The other new work, Philippe Manoury's Fragments pour un portrait, seemed to summarise the history of Modernism as well as pointing to a post-Modern future. The primitive atmospheres of Stravinsky led to traces of dance and ritual and to grinding, swirling and veering textures that were strongly visual.

The Festival Chorus, stung by the bad reviews they received for earlier concerts, pulled out all the stops in Brahms's Deutsches Requiem. The Finnish Radio Symphony Orchestra did not impress; the strings were anaemic and there were mishaps in the wind. However, Jukka-Pekka Saraste proved to be the right conductor for the job. He began in a broad tempo, heavy with sadness, but soon his explosive and ferocious rhythms brought out the mighty power of the chorus, and he pressed them mercilessly to greater and greater outbursts.

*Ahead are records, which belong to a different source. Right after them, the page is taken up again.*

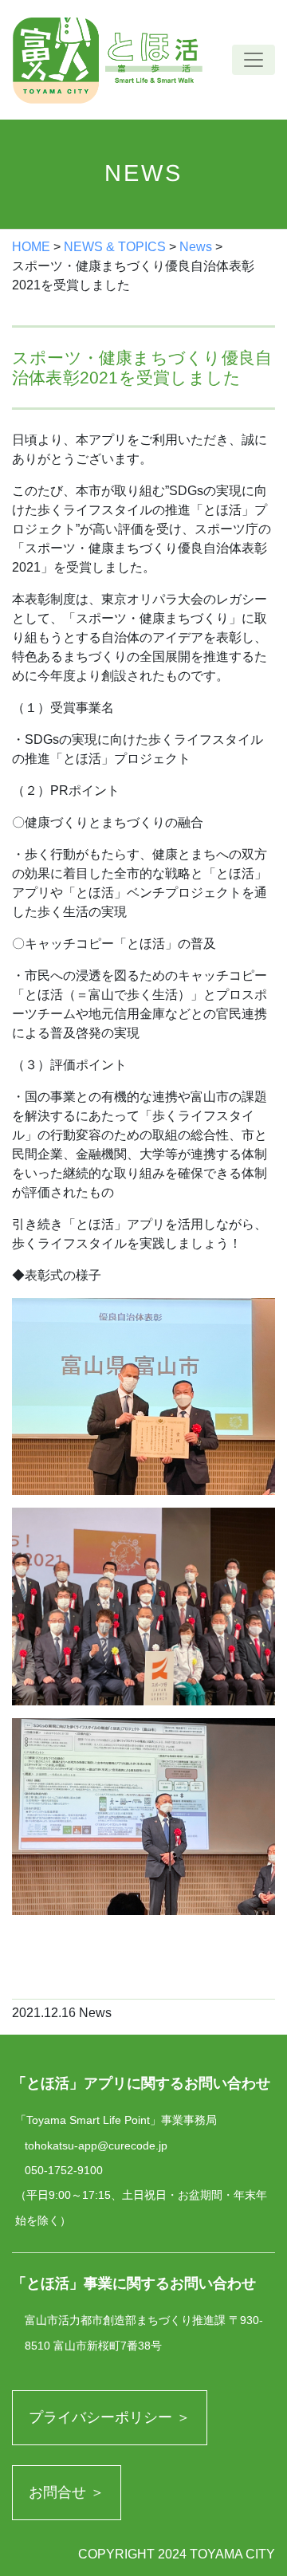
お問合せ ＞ (66, 2492)
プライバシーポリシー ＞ (110, 2417)
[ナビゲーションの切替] (253, 60)
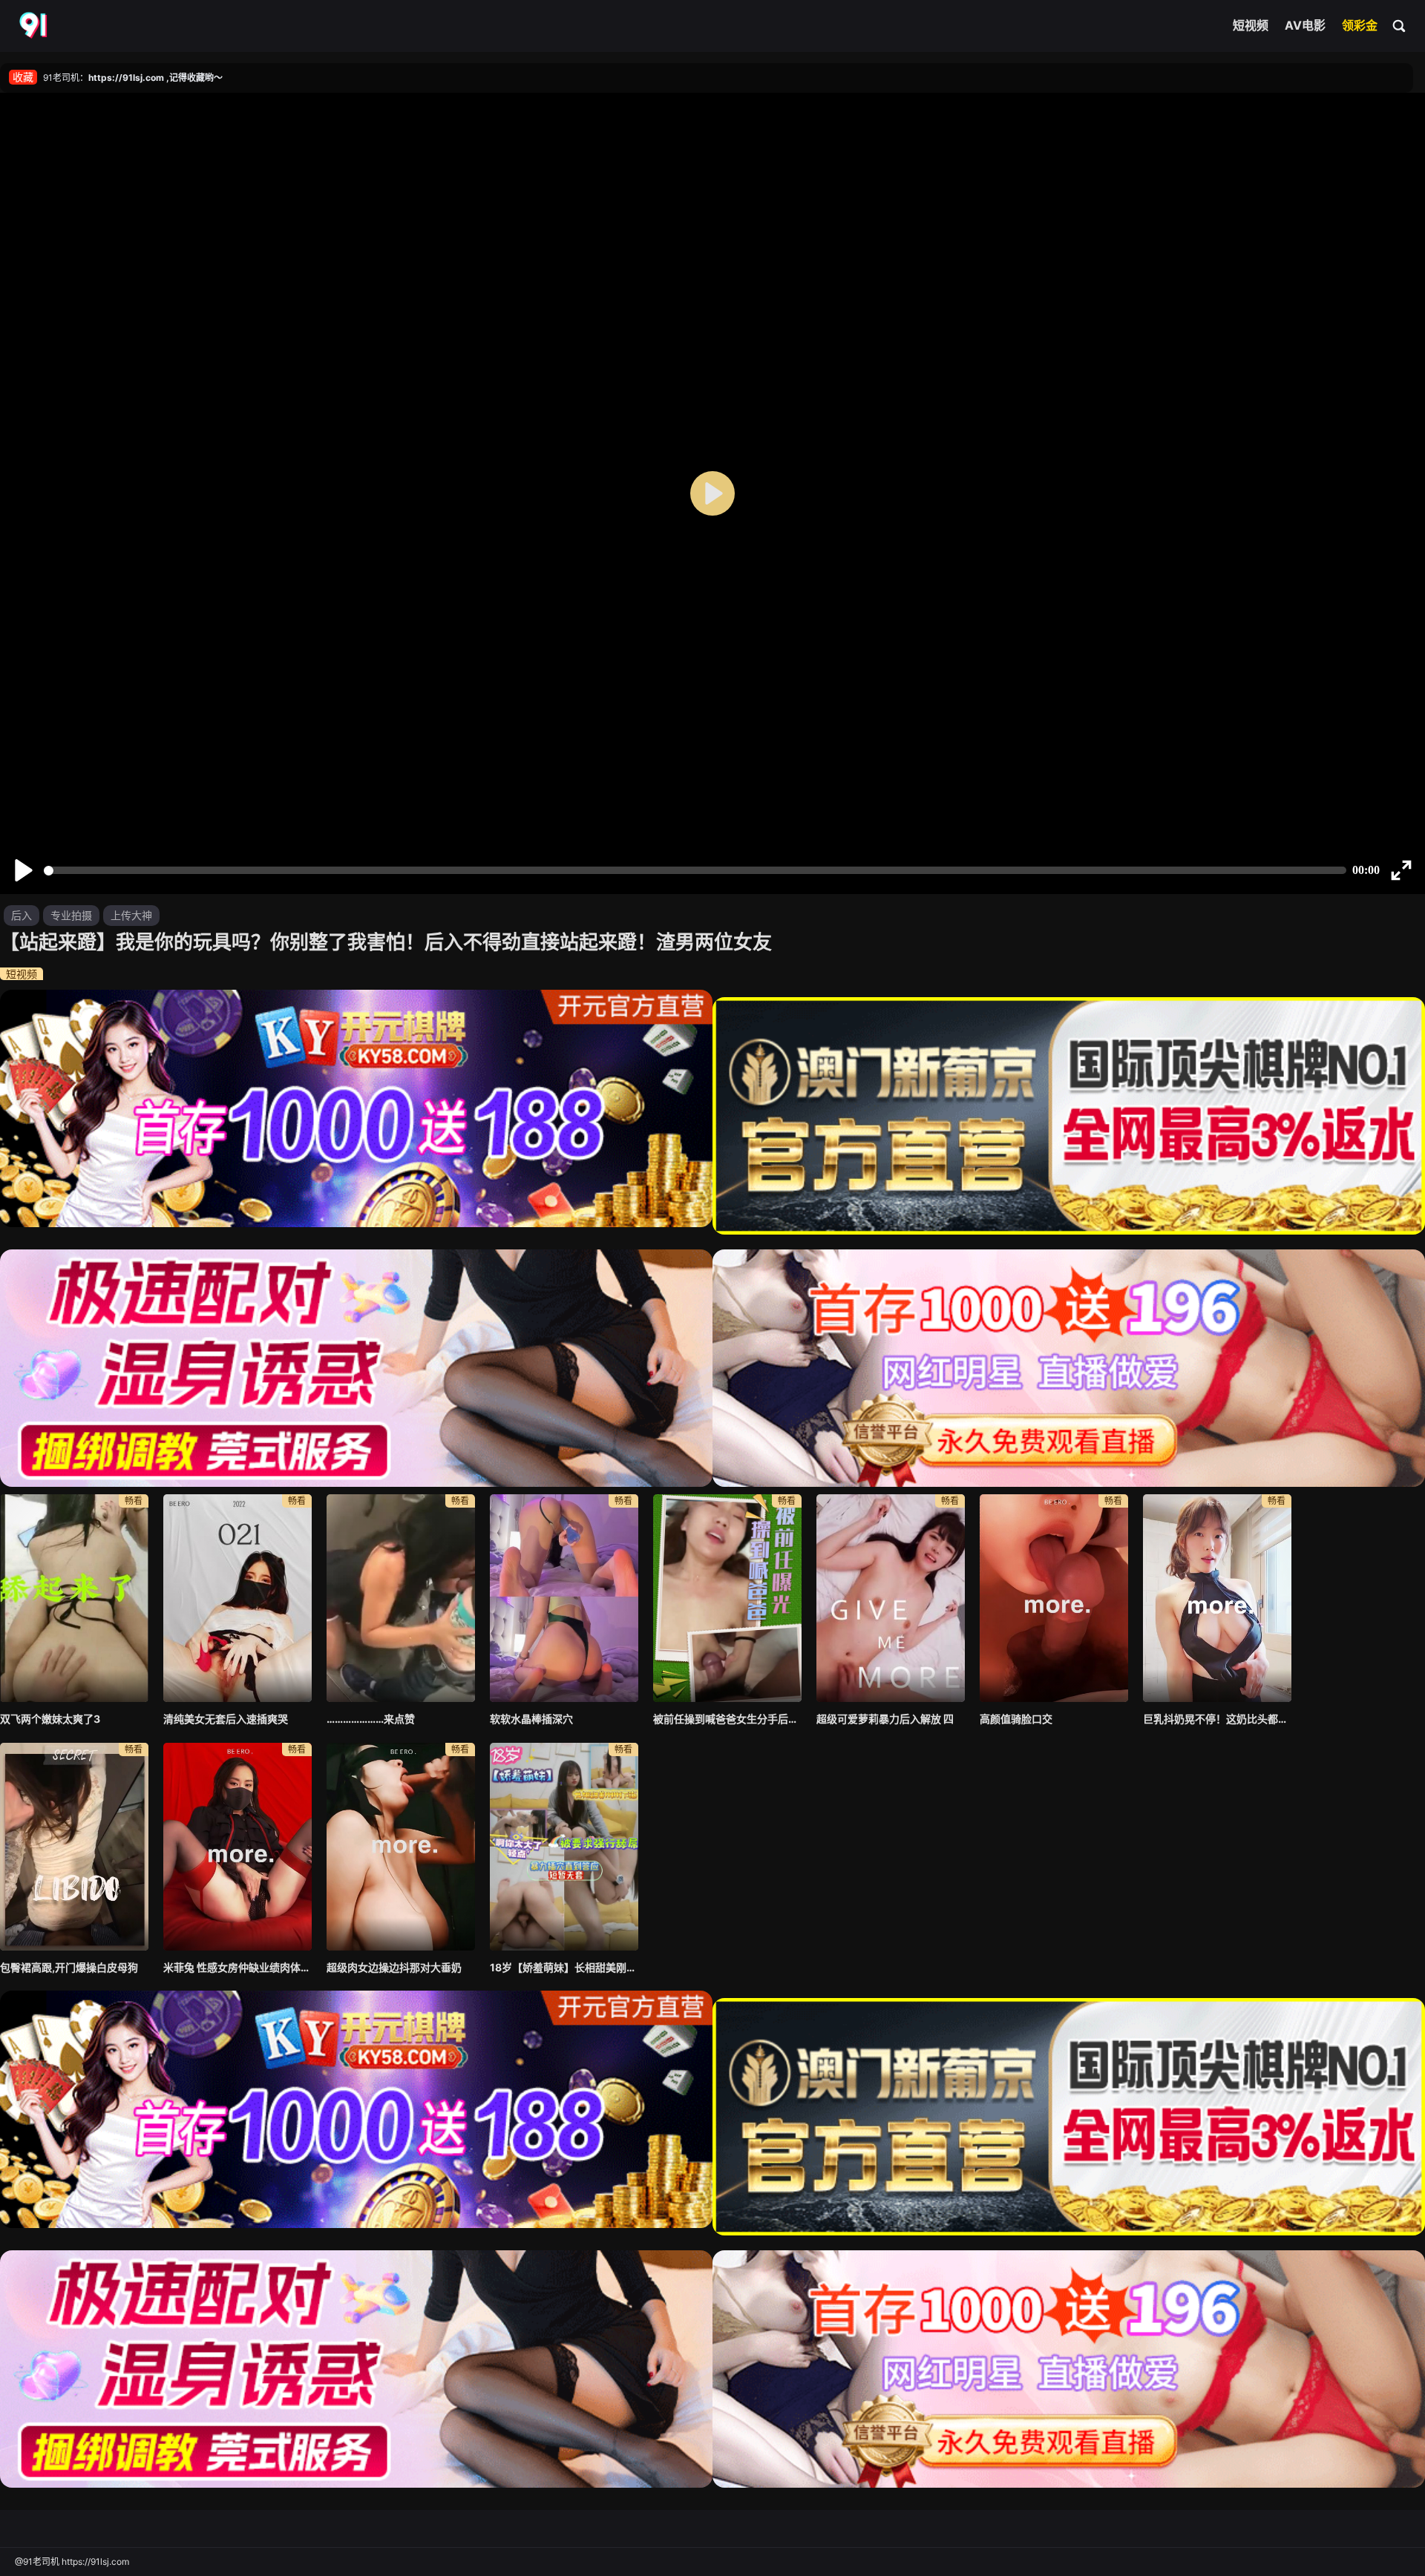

Bryn Terfel, having withdrawn from his earlier Festival commitments, was at last present for this concert. His terrific rhetoric was worthy of a Wagnerian god, and was balanced by the more serious, detached soprano of Karita Mattila.

In earlier concerts, the Orchestra of the Eighteenth Century presented a sorry spectacle. Bands of "authentic" instruments can sound sparky and flavoursome, but the ditchwater has not been invented that is as dull as this outfit.

Best was the rather inconsequential ballet music from Rameau's Nais; Beethoven's Eroica Symphony fell flat, and in a soporific evening of Mendelssohn only Thomas Zehetmair's alfresco account of the Violin Concerto had any life, though the conductor, Frans Bruggen, gave all the wrong tempos. His attempts to sabotage the Italian Symphony were, unfortunately, successful.

A performance of Wolf's Spanisches Liederbuch by the instinctive, charming Amanda Roocroft and the jovial Olaf Bar could have been one of the Festival's glowing pearls. It was vitiated by a wrong choice of venue; with a tiny audience in the Usher Hall, the voices faded into the vast empty space, all intimacy lost.